This work addresses the limitations of large language models in complex reasoning, where performance is often hindered by logical inconsistencies and disorganized reasoning structures. Existing reinforcement learning approaches typically rely solely on the correctness of final answers, neglecting the quality of intermediate reasoning steps. To overcome this, the paper introduces a stability-enhanced reinforcement strategy optimization framework that decomposes reasoning stability into two lightweight, computable metrics: the autocorrelation function (ACF), which quantifies local coherence between consecutive reasoning steps, and path efficiency (PE), which measures global goal-directedness. These metrics serve as process-aware rewards integrated into policy optimization. Experiments demonstrate that the proposed method significantly outperforms current baselines across four reasoning benchmarks, simultaneously improving both answer accuracy and logical stability, with ACF and PE shown to strongly correlate with logical errors.

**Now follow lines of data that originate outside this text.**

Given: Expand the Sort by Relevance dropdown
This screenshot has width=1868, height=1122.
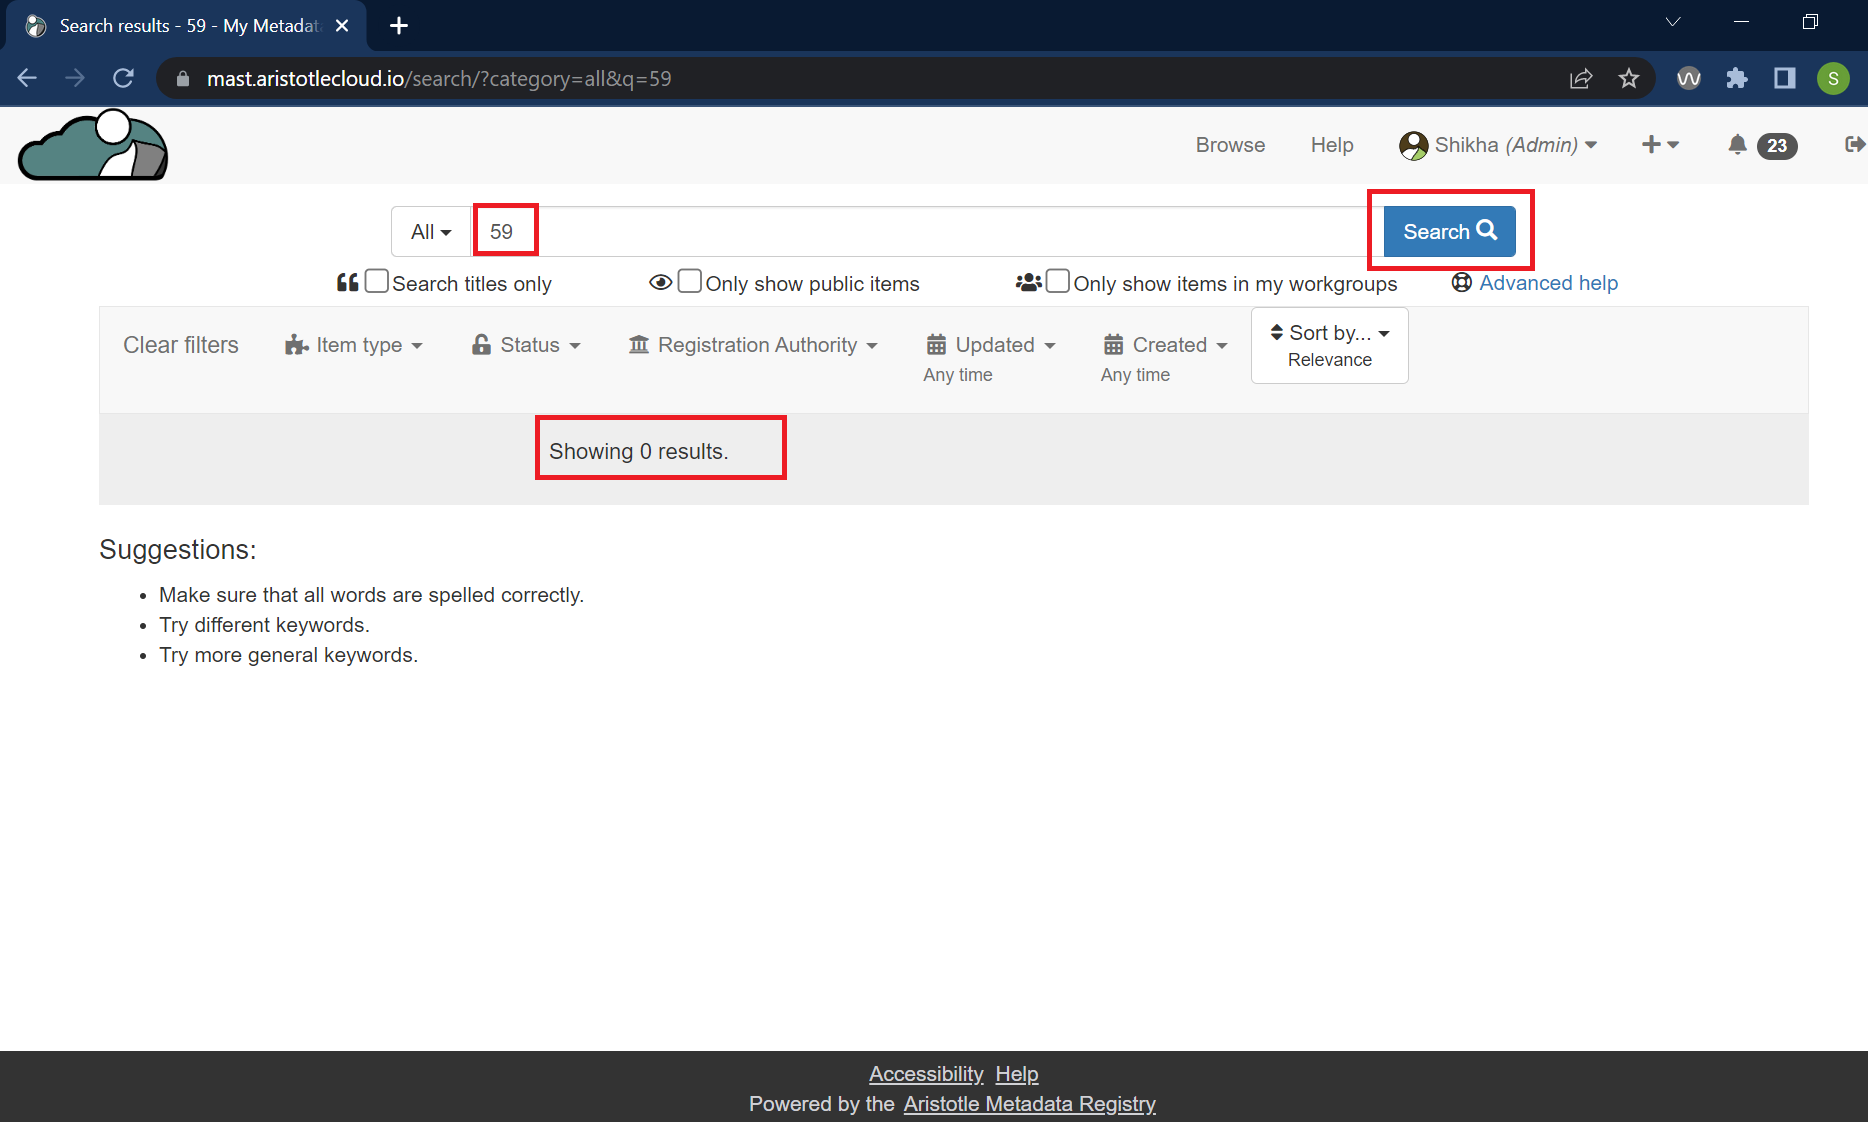Looking at the screenshot, I should point(1329,345).
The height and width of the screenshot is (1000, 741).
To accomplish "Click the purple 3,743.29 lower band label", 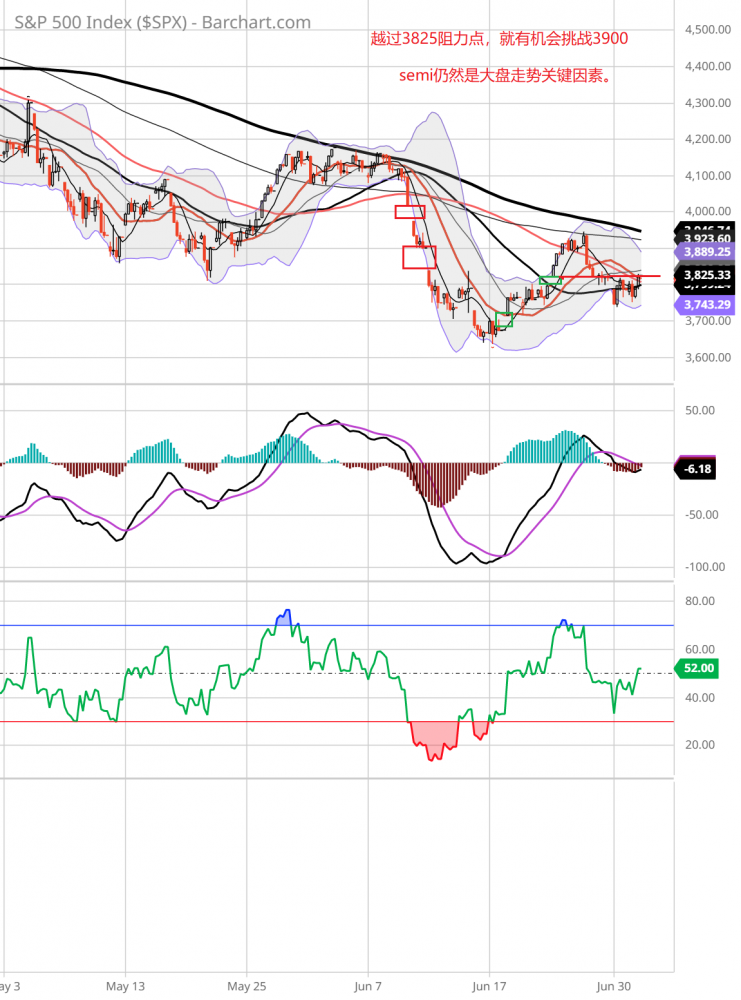I will pyautogui.click(x=708, y=304).
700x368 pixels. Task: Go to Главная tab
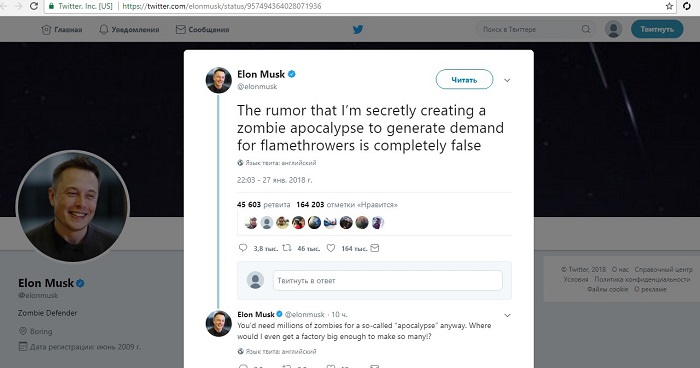[x=62, y=29]
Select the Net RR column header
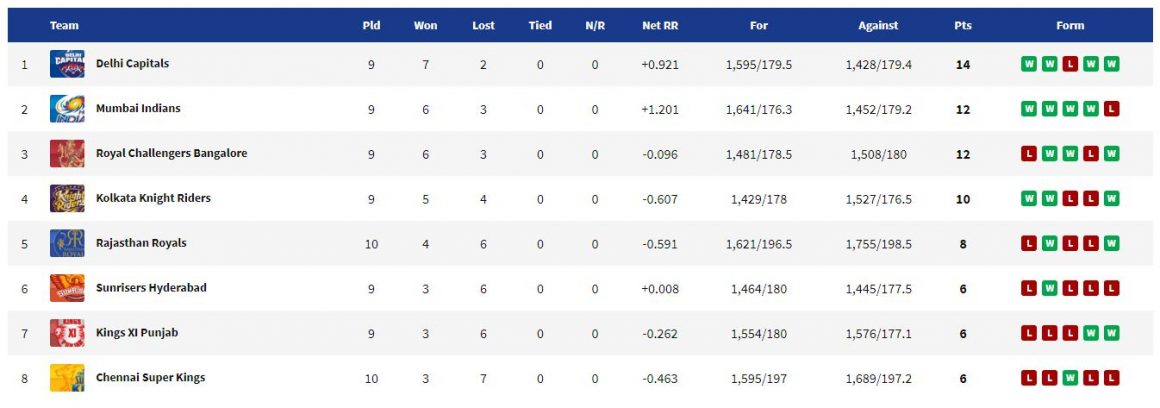This screenshot has width=1160, height=408. (660, 25)
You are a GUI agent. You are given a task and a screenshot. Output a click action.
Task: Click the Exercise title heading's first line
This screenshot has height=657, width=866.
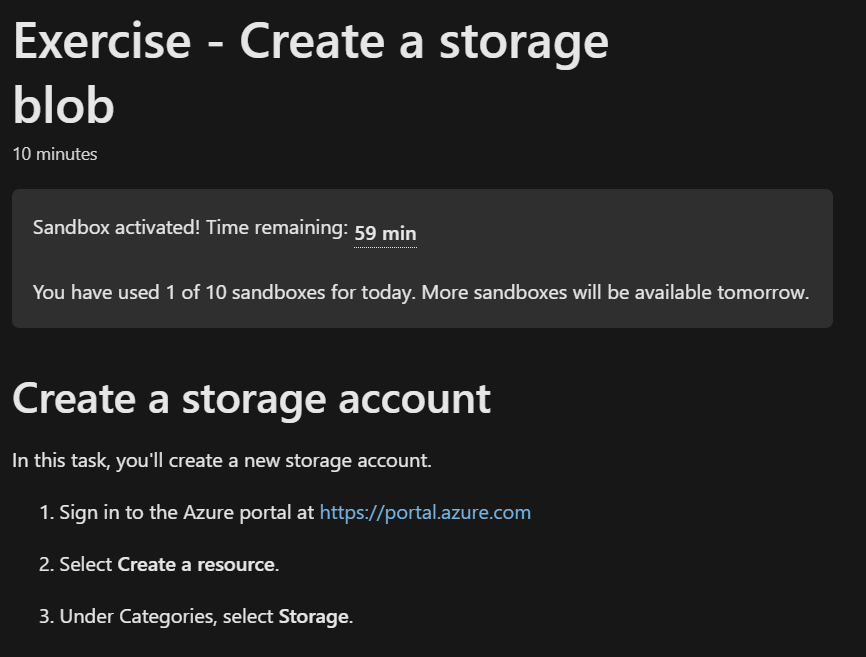[x=310, y=42]
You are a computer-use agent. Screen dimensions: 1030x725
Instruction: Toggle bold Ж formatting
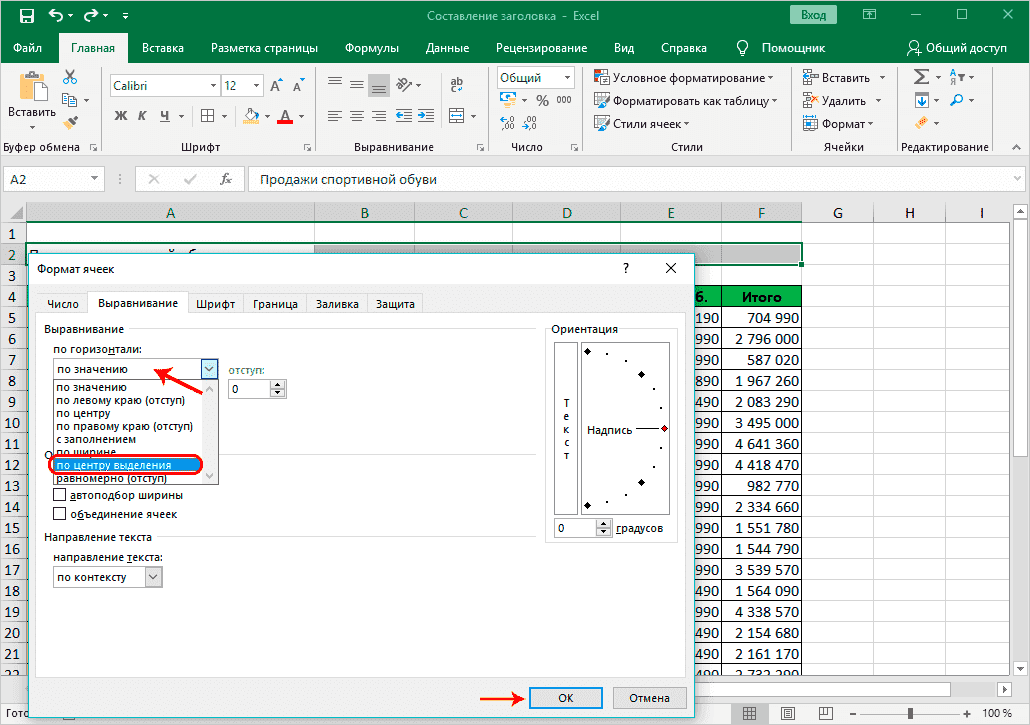click(121, 116)

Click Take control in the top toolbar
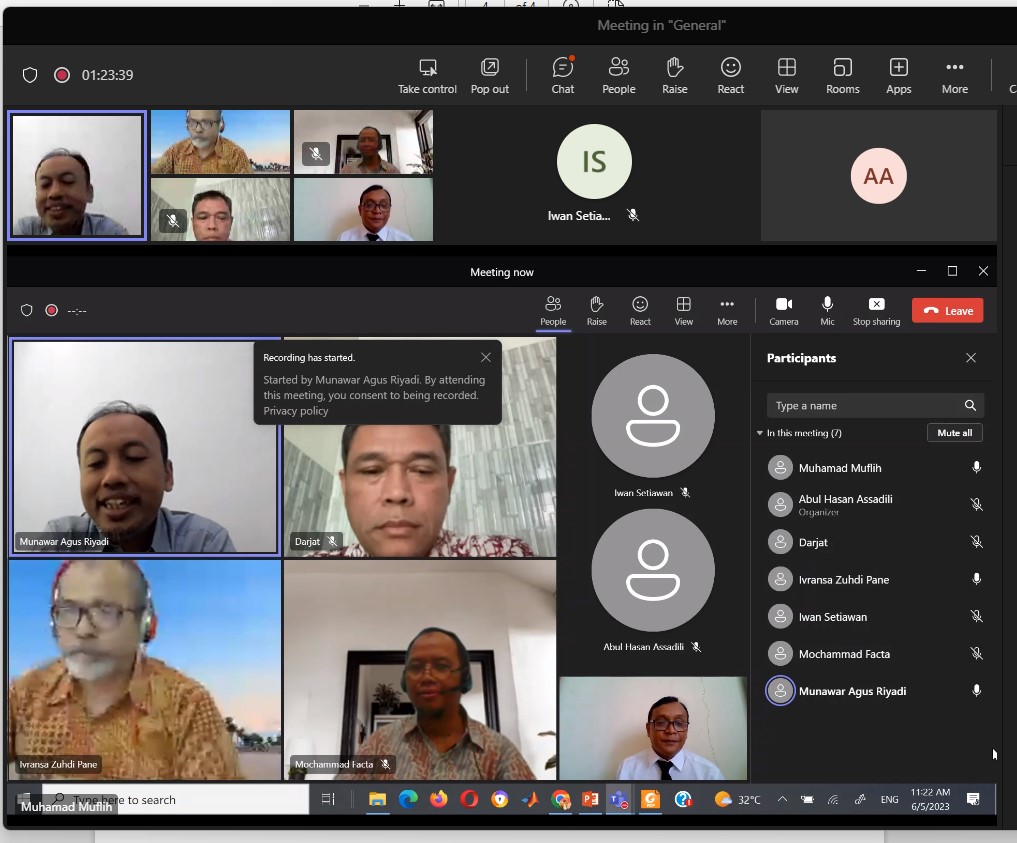click(x=427, y=76)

Reinforcement learning (RL) is effective in enhancing the accuracy of large language models in complex reasoning tasks. Existing RL policy optimization frameworks rely on final-answer correctness as feedback signals and rarely capture the internal logical structure of the reasoning process. Consequently, the models would generate fluent and semantically relevant responses but logically inconsistent, structurally erratic, or redundant. To this end, we propose StaRPO, a stability-augmented reinforcement learning framework that explicitly incorporates reasoning stability into the optimization objective. Our StaRPO decomposes stability into two computable lightweight metrics: the Autocorrelation Function (ACF) to evaluate local step-to-step coherence, and Path Efficiency (PE) to evaluate global goal-directedness of the reasoning trajectory. These stability rewards are combined with task rewards to provide complementary and process-aware feedback. We validate the effectiveness of using ACF and PE rewards by showing their correlation with logic errors on two backbone models. Experiments on four reasoning benchmarks show that StaRPO consistently outperforms compared baselines and can enhance both final-answer accuracy and logical stability.